Paul: With our child rearing days behind us, I figured any potential conflict surrounding child rearing was over too. Boy was I mistaken. We took our 3 year old granddaughter with us to the beach for two weeks so she wouldn’t have to be in day care. While we were both looking forward to some quality time with her, I cringed when Stephanie suggested that we run point on potty training her. That’s when the trouble began. My attitude was, “Why do we have do this?” But instead of speaking up, I kept silent.

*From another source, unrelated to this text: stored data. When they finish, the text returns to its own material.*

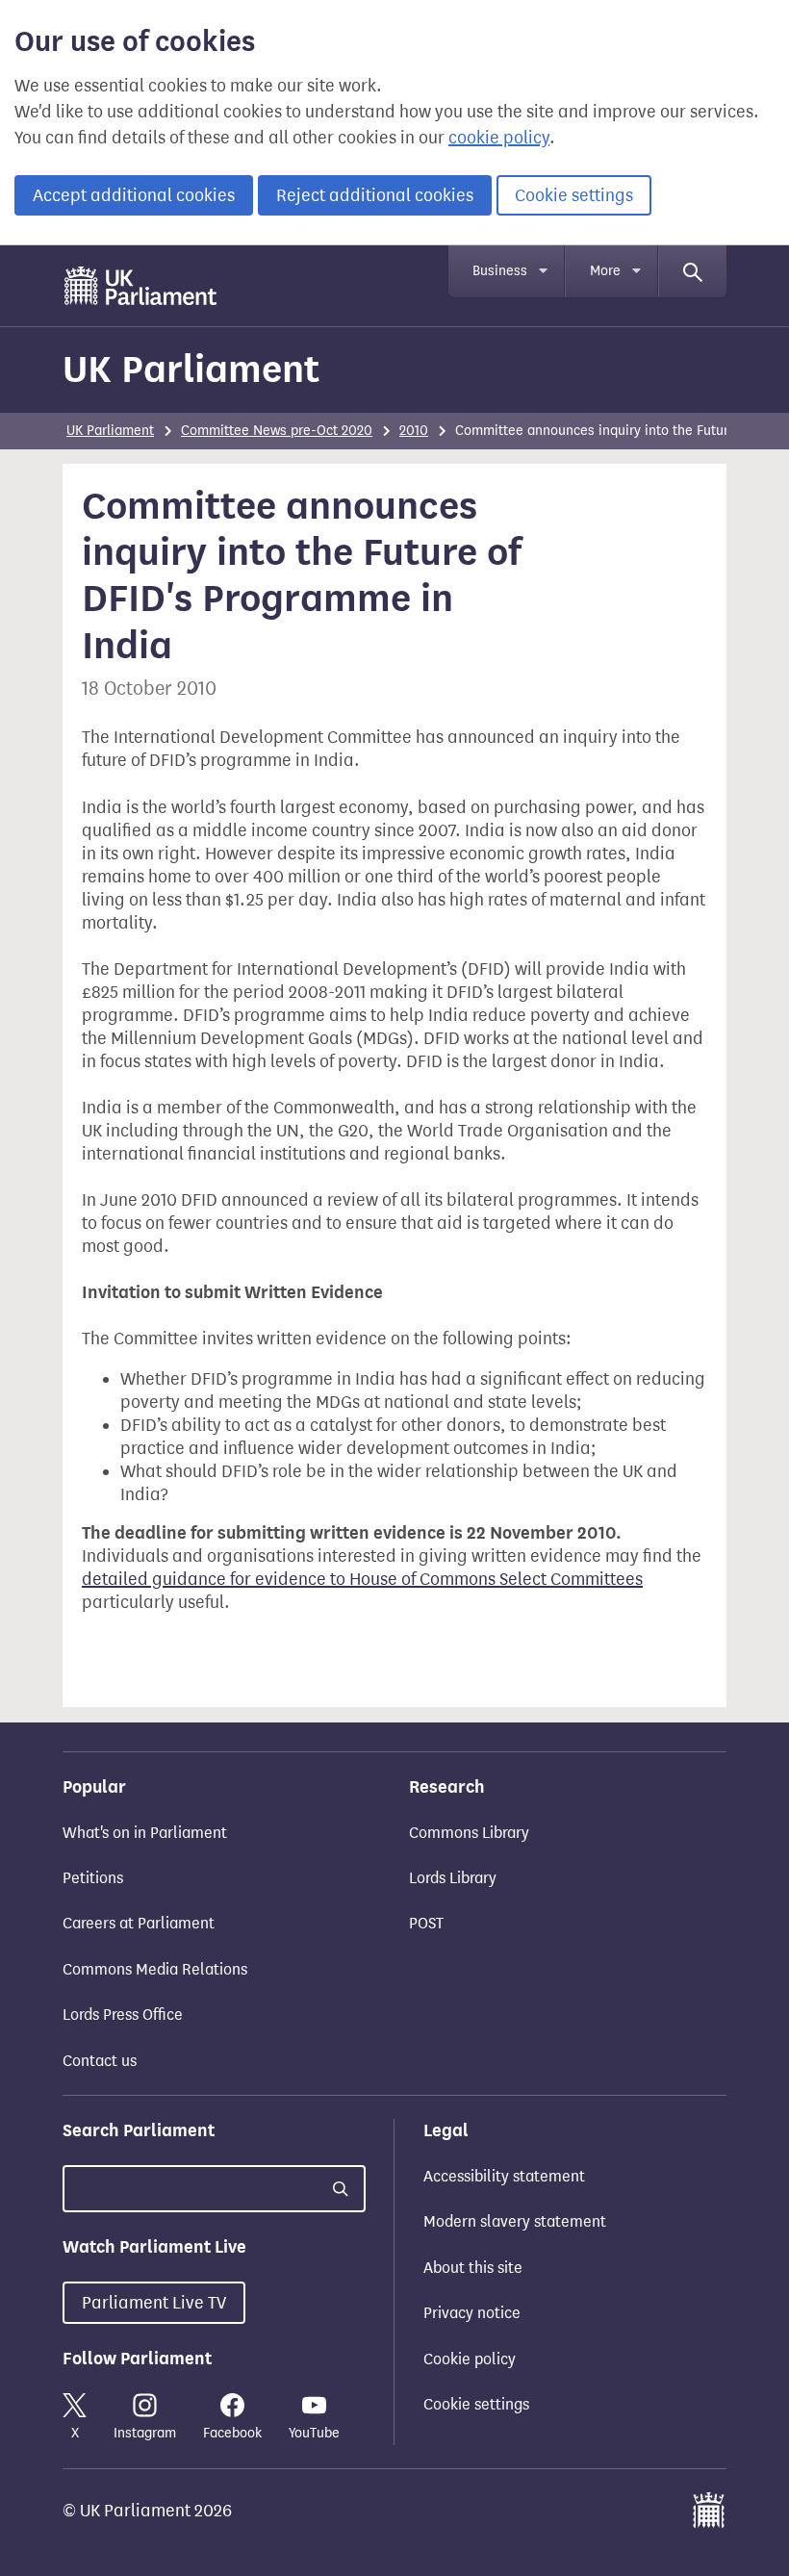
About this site (472, 2267)
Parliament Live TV (154, 2302)
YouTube (314, 2433)
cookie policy (498, 137)
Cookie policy (469, 2359)
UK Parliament (191, 369)
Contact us (100, 2061)
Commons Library (469, 1833)
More (605, 271)
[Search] (692, 271)
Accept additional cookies (134, 195)
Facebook (232, 2433)
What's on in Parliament (145, 1833)
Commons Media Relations (155, 1969)
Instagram (145, 2433)
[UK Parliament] (141, 286)
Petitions (93, 1878)
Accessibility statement (504, 2176)
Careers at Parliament (139, 1923)
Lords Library (452, 1878)
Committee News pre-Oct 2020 (276, 430)
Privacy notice (472, 2313)
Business (499, 271)
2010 (413, 430)
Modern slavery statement (514, 2221)
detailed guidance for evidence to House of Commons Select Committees (362, 1579)
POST (426, 1923)
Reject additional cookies (374, 195)
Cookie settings (574, 195)
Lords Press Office (123, 2014)
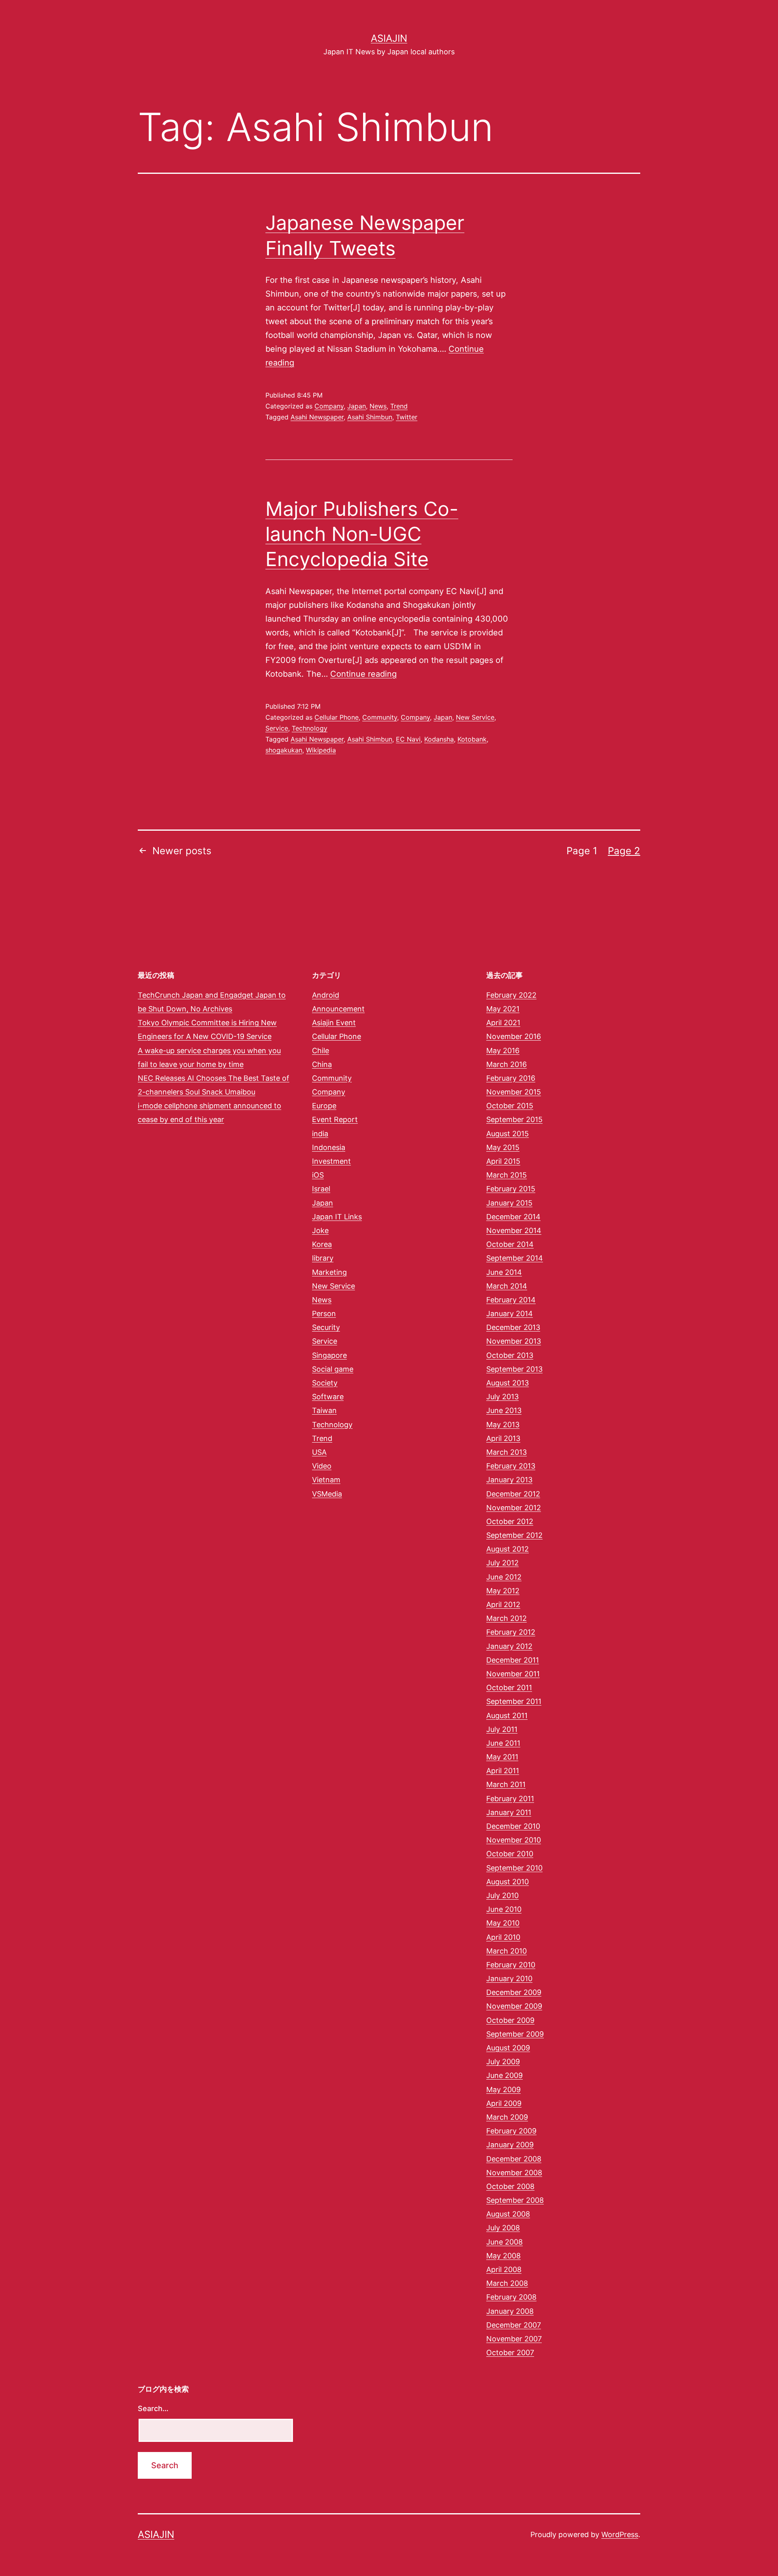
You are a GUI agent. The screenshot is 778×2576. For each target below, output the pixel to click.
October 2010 (509, 1853)
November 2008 (514, 2172)
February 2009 (511, 2131)
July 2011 (501, 1729)
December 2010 (513, 1826)
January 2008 (510, 2311)
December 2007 (513, 2325)
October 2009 (510, 2020)
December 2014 (513, 1216)
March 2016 (506, 1064)
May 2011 (502, 1757)
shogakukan (283, 750)
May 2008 (503, 2255)
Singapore (329, 1355)
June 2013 (504, 1410)
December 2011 (512, 1660)
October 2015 (509, 1105)
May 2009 (503, 2089)
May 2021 (502, 1009)
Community (379, 717)
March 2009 (507, 2117)
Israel (321, 1188)
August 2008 (508, 2214)
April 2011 (502, 1770)
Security (326, 1327)
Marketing (329, 1272)
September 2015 (514, 1119)
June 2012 (504, 1577)
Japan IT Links (337, 1216)
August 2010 (507, 1881)
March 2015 (506, 1175)
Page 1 (581, 851)
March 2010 (506, 1951)
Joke (320, 1230)
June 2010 (504, 1909)
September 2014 (514, 1258)
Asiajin (389, 38)
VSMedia (327, 1494)
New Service (475, 717)
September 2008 (515, 2200)
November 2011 (513, 1674)
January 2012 (509, 1646)
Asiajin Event (334, 1022)
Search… (153, 2408)
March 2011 (506, 1784)
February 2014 (511, 1299)
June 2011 (503, 1743)
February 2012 (510, 1632)
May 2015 (502, 1147)
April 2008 (504, 2269)
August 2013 (507, 1383)
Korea (322, 1244)
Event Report (335, 1119)
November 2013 (513, 1341)
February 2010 (510, 1964)
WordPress (619, 2534)
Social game (332, 1369)
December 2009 (513, 1992)
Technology (309, 728)
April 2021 (503, 1022)
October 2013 (509, 1355)
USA (319, 1452)
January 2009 (510, 2144)
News (378, 406)
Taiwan (324, 1410)
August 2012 (507, 1549)
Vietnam (326, 1479)
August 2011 (507, 1715)
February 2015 (510, 1188)
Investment (331, 1161)
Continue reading (363, 674)
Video (321, 1466)
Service (276, 728)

Steph: We are the caregivers for our granddaughter while our daughter works. I thought it was a good idea to try potty training at the beach since we had two weeks of uninterrupted time. I knew Paul wasn’t keen on the idea, but I figured I had done this before with our own children and that I could do it again. I formulated a plan in my mind and was ready to see it through. I figured Paul would just follow my lead.
Paul: It didn’t take long before our different approaches to potty training began causing conflict between us. I judged Stephanie didn’t value my opinion. I saw her as taking the lead and regarding my perspective as either irrelevant or insignificant. The resentment was building, but I held my tongue again – until I didn’t. And when I decided to break the silence, my hostility came out loud and clear. We both realized that we needed to talk things out and get on the same page.
Steph: Over the course of the first week of potty training there were accidents and stressful moments when our granddaughter resisted. When Paul made a comment or suggestion my attitude was, “I’ve got this.” My attitude came out in my dismissive tone and flat out ignoring his ideas. When he finally had it, I knew I had stepped over the line. I reflected on my part in the growing distance between us. First, I set aside my superior attitude that I was better at this than Paul and asked for his forgiveness for dismissing his ideas. We figured out how we were going to present a united front to our granddaughter, so instead of sowing discord, we showed her Papa and Grandma were on the same page. When I made the decision to listen to Paul, I became more open to hearing his perspective than doing things my way.
After we talked out our game plan, things went much more smoothly – not just for us, but for our little one too. Less tension between Grandma and Papa meant less stress for her. This was an important reminder to us that we have never “arrived” as a married couple and we need to remember Rule #1 of Conflict Resolution: Communication. Talking it through is the surest way to set things right between us when things start to go awry – even better to speak up sooner rather than later.